Stuff doesn’t make me feel wealthy anymore — it makes me feel cramped. With time, Stuff simply becomes clutter. Slowly but surely, I’m banishing excess belongings from my household. I still sometimes buy more than I ought, but mostly I’ve been guarding the borders of my life against the invasion of Stuff. Here are some of the defenses I’ve been employing:

  • I ignore the proverbial Joneses. One of the most dangerous paths to clutter (and to overspending) is the urge to own the same things your friends do. Peer pressure can be powerful. I’ve come to realize that lifestyles are not a competition. What does it matter what others buy? I’m content with what I have — more Stuff is not going to make me more happy.
  • If I don’t need it, I don’t buy it. As I’ve purged my Stuff over the past year, I’ve been shocked by how many things I bought but never used. I would see something in a store — a voice recorder, for example — and convince myself that I needed it. Or I would tell myself, “I might as well buy a jig saw — we’ll need one in the new house.” But I used the jig saw only once in four years (on the day we moved in). I never used the voice recorder at all! These items are clutter, and were a waste of money. I’ve learned not to buy something unless I know I’ll use it.
  • I try to value experiences instead of things. Make no mistake — experiences still cost money. But a trip to England or the entrance fee to a marathon or a nice dinner with friends all share a common characteristic: they don’t take up space in my home.
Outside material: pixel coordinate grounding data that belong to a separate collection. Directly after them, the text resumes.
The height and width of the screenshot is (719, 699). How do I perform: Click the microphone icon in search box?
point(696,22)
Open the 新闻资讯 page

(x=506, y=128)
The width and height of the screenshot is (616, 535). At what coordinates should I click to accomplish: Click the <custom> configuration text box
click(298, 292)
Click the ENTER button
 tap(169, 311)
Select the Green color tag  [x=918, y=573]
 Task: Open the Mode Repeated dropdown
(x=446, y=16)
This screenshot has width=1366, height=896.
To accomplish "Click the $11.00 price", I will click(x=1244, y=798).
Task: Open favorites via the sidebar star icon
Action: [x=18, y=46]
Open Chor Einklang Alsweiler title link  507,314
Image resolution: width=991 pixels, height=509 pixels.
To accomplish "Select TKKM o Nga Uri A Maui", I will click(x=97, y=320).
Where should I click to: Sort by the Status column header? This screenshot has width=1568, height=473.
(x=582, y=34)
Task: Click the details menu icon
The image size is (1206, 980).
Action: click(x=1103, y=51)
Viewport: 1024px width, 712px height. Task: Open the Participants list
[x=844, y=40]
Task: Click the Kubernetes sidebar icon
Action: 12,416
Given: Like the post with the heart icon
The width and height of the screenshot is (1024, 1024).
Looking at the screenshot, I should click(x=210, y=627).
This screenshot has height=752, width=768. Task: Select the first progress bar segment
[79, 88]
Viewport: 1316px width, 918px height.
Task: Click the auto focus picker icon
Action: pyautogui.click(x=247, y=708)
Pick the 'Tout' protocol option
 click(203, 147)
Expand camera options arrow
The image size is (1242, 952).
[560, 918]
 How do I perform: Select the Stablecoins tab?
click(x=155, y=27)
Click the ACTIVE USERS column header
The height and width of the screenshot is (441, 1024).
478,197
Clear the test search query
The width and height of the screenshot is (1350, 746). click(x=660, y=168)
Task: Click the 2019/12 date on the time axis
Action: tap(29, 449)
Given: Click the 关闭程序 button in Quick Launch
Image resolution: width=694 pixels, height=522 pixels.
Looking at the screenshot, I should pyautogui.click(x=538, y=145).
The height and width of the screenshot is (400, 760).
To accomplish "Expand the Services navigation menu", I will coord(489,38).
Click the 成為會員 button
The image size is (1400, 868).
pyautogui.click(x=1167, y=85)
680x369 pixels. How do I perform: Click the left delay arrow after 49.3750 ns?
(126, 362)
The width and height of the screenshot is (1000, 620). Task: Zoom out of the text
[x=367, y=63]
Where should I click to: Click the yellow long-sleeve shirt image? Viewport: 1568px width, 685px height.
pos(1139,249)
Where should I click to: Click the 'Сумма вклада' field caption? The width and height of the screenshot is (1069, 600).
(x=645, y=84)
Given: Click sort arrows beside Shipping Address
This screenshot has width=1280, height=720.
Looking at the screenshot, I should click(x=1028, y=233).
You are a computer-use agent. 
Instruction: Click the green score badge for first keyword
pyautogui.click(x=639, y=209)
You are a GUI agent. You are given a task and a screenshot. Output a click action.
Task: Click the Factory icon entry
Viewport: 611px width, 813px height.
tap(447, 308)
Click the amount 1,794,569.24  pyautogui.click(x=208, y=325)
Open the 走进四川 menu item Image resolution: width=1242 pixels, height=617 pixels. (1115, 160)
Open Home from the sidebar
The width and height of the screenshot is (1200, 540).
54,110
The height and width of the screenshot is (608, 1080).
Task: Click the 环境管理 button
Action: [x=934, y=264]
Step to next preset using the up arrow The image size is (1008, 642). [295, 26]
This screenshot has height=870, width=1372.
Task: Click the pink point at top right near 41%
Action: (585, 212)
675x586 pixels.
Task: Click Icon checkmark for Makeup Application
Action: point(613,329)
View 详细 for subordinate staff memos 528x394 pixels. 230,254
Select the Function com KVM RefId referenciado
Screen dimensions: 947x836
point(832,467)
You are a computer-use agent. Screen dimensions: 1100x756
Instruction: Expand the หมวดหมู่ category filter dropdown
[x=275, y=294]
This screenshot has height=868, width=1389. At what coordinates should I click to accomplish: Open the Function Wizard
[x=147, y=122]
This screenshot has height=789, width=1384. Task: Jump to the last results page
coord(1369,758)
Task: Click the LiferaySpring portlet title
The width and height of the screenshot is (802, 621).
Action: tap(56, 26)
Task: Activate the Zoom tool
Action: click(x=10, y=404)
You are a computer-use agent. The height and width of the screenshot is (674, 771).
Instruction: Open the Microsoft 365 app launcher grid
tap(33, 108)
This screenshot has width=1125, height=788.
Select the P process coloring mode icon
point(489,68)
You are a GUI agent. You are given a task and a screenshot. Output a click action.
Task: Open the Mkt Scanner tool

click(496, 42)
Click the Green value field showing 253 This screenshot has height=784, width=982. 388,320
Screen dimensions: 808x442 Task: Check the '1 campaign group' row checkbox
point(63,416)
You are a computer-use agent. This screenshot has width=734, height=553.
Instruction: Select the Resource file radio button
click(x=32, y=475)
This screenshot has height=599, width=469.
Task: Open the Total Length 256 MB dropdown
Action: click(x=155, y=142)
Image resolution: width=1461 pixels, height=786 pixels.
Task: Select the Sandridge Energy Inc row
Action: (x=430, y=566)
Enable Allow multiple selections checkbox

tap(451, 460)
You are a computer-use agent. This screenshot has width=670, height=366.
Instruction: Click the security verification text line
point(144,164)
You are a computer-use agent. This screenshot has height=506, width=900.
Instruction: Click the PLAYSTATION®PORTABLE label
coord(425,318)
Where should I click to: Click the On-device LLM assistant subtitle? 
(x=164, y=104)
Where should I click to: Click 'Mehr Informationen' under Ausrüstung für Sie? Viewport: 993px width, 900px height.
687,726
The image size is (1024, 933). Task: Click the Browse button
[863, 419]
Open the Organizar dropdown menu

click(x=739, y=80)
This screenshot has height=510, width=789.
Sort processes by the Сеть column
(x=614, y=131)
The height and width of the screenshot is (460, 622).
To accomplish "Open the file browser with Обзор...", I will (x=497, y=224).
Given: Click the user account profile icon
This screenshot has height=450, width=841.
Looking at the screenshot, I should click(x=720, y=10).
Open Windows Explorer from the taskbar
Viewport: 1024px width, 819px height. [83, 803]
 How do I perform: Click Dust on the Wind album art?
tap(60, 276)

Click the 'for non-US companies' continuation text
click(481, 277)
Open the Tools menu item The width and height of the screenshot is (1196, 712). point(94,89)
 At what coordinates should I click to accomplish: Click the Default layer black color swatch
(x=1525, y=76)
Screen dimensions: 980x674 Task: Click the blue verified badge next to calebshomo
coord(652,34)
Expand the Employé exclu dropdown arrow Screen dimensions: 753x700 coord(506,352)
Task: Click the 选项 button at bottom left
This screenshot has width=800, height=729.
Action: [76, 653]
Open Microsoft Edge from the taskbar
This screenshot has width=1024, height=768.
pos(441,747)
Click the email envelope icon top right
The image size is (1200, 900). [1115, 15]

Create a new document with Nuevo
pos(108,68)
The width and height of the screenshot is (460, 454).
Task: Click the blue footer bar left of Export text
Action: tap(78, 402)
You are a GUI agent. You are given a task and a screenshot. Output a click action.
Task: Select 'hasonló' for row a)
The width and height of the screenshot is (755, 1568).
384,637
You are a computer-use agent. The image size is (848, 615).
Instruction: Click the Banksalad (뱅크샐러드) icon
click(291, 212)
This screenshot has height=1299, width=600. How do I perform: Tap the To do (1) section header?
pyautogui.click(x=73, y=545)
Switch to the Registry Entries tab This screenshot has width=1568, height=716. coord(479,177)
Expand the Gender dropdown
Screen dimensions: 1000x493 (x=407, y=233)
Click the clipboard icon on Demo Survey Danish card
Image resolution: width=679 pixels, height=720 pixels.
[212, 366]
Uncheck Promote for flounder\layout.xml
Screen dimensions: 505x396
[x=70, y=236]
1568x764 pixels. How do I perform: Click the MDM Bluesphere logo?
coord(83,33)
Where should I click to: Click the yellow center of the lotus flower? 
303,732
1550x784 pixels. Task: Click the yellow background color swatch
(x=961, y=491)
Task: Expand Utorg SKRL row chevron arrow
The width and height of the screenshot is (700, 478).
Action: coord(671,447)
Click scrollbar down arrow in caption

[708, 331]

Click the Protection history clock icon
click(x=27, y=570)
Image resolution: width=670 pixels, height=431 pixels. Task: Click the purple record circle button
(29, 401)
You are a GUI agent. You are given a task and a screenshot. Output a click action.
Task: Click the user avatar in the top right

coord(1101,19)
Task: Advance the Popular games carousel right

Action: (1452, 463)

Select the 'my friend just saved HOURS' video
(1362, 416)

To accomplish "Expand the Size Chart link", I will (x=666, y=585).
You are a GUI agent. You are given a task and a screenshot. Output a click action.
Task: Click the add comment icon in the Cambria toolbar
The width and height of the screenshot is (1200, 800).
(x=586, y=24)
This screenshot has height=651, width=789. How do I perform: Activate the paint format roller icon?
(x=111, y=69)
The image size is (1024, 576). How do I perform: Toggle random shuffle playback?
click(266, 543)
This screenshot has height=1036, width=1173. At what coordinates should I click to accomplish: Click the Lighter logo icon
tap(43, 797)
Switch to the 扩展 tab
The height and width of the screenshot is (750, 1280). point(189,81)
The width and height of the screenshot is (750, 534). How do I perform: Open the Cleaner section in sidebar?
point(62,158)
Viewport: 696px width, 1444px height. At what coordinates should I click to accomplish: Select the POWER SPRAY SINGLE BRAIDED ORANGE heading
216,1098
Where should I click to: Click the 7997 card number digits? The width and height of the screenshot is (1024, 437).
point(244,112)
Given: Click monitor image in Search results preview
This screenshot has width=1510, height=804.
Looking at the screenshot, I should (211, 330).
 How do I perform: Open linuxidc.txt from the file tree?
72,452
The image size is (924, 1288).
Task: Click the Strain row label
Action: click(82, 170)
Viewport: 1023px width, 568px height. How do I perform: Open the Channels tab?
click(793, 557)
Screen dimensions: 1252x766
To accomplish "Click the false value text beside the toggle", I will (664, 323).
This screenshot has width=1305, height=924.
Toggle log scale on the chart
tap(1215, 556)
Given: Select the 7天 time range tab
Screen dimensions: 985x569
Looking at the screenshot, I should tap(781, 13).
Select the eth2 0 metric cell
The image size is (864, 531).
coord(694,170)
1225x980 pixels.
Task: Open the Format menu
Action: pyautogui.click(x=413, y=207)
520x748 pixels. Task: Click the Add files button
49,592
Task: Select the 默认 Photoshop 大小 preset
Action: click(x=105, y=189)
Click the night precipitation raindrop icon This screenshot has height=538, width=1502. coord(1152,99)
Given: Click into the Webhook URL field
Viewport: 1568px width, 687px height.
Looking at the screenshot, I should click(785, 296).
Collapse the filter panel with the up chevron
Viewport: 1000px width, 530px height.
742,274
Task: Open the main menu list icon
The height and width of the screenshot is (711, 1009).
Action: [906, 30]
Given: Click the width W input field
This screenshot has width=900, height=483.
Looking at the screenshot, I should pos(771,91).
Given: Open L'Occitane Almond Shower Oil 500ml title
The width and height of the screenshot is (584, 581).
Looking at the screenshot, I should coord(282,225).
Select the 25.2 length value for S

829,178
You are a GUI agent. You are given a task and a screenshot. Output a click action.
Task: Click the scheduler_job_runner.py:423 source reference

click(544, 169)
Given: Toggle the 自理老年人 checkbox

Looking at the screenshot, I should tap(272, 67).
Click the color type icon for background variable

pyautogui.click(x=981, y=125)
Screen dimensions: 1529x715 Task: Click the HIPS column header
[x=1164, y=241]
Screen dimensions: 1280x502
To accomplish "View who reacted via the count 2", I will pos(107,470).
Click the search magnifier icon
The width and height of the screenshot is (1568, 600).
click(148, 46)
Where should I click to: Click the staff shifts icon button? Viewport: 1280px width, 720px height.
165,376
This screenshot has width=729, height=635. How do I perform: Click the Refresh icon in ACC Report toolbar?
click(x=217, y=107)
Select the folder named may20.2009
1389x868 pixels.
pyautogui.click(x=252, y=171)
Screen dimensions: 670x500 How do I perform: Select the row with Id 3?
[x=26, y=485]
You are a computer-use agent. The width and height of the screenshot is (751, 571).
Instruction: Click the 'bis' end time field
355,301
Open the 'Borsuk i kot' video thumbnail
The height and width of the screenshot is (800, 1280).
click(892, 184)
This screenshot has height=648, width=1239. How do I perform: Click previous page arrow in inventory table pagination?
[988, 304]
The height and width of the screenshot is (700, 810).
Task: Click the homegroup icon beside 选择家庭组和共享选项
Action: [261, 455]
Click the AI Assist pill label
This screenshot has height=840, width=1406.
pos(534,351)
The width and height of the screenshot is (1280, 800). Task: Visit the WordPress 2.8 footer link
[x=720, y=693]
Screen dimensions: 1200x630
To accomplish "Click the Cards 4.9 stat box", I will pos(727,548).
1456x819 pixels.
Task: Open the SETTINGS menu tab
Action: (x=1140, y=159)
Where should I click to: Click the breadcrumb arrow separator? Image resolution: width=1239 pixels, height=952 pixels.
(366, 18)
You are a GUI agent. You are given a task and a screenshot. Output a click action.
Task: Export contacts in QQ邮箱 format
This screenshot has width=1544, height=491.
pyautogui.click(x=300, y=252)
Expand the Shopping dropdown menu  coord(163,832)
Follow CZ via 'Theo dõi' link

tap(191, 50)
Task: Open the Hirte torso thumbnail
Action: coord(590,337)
I get value for my money, and there’s no residual Stuff.
  • I’m trying to practice the one-in, one-out rule. I’ll admit up front that I’m not good at this, but Kris is trying to teach me. I’m attempting to keep a steady state of Stuff. If I have, for example, twelve pairs of socks, and then buy another, I must get rid of one pair. Practicing this rule prevents a build-up of Stuff.
  • I focus on quality. It’s been difficult for me to realize that sometimes it makes sense to pay more for the things I buy. My instinct is to buy whatever’s cheapest. (And sometimes that is the best choice.) But I’m learning to base my purchase decisions on the value an item will give me. Often it makes more sense to have one excellent expensive item than to have several lousy cheap ones. The lousy items just become clutter.
  • I borrow and lend. Shakespeare might have advised against it, but I’ve found that by borrowing and lending things among friends, there’s less we each need to own. I’ve loaned out a drill, a rototiller, some golf clubs. I’ve borrowed books, a video camera, a lamp. By sharing these items, we’re each able to have less Stuff in our lives.
  • I’ve reduced my exposure to advertising. Since I stopped watching television a few years ago, I buy much less Stuff. But it’s not just television. I used to enjoy reading the ads in magazines. Now I try to ignore them. The less I pay attention to advertising, the less I buy.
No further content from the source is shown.